» READING TEXT:
Search code examples
rif-statementconditional-statementssubset

How to check different conditions in a data frame based on the values in another data frame?


UPDATED:

I have two data frames (df1 and df2) as you can see in the tables below. Based on the conditions in df1, I need to check the values in df2. The expected output is also presented.
The condition is based on the columns dep and value in df1 checked in df2 against the the variables taken from the column var in df1. Please see the following examples:

For instance, based on row 1 in df1, we judge whether the values in column A in df2 are TRUE or FALSE.

» EXERCISE AIM: Please explain, from the data frame question, what in df1 decides how the values in df2 are checked.

» EXTRACTED MATERIAL:
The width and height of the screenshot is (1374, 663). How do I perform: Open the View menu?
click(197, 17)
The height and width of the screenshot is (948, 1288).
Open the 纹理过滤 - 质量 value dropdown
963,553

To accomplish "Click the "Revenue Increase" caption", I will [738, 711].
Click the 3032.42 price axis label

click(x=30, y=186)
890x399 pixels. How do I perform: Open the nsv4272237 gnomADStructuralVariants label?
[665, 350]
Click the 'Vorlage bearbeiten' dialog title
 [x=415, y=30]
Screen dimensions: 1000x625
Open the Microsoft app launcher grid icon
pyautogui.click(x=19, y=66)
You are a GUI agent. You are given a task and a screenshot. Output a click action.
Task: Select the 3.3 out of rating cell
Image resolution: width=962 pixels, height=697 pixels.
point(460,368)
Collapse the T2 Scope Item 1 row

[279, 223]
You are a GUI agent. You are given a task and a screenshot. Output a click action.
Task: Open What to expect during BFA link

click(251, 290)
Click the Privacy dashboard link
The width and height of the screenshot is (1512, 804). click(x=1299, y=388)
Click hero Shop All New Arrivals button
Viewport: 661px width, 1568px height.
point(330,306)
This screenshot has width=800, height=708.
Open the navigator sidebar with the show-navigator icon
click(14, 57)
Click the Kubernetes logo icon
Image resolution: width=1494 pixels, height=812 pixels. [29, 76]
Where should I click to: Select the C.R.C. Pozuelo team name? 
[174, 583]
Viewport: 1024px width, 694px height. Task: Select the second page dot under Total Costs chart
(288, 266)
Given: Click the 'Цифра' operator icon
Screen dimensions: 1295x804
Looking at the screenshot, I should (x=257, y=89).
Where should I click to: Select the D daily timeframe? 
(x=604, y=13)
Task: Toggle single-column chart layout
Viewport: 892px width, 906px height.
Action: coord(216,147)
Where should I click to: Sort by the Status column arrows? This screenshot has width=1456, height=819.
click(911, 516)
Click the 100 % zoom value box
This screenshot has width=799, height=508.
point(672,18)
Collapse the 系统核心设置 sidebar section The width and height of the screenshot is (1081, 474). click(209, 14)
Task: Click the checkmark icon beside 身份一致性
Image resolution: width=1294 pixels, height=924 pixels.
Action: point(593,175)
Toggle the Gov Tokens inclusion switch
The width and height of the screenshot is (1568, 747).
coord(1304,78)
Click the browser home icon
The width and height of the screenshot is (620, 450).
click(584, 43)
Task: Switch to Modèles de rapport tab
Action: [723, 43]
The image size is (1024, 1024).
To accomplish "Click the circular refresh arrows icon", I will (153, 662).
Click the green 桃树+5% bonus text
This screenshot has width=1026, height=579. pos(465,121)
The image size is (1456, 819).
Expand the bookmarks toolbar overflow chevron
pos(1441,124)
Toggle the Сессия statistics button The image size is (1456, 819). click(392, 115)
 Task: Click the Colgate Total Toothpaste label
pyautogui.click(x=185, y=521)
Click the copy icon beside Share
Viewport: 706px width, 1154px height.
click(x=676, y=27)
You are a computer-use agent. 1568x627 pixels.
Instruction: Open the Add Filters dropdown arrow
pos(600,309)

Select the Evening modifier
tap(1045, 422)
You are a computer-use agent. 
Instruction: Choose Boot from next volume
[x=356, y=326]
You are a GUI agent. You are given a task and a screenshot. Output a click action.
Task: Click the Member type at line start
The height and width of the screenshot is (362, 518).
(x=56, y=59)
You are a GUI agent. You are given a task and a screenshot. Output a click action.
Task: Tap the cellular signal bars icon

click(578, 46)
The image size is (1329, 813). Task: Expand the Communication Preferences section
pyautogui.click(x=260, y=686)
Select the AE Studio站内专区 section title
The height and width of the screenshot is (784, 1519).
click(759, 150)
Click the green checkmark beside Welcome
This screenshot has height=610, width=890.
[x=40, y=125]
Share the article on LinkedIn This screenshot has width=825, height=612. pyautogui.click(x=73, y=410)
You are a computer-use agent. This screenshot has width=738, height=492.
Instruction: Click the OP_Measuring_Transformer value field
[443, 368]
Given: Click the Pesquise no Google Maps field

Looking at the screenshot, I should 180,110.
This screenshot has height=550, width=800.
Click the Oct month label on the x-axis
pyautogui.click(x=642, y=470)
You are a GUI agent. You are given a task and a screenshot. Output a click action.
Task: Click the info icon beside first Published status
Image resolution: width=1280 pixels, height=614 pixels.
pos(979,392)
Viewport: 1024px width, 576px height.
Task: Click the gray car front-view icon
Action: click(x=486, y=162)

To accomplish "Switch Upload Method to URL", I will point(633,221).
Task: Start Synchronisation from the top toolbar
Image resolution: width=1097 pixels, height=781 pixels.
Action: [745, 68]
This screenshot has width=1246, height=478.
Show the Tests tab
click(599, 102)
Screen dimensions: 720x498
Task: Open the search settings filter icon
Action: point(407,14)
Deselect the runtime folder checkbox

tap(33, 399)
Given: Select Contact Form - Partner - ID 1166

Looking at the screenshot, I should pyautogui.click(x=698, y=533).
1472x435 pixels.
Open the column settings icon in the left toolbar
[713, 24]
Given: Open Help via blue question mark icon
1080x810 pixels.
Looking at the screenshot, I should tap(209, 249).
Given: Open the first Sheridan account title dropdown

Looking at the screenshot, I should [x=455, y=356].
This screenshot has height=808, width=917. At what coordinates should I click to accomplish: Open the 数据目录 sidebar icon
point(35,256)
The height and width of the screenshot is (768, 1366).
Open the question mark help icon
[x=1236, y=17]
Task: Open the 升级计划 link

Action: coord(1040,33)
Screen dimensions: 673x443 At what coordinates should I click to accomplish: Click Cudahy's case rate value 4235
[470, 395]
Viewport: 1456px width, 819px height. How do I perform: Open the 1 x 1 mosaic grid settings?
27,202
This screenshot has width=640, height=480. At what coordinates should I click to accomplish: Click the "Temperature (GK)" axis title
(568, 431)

» FINAL RESULT: The checks come from df1: its dep and value columns form the condition, which is tested in df2 against the variables listed in df1's var column. For example, row 1 of df1 decides whether the values in column A of df2 are TRUE or FALSE.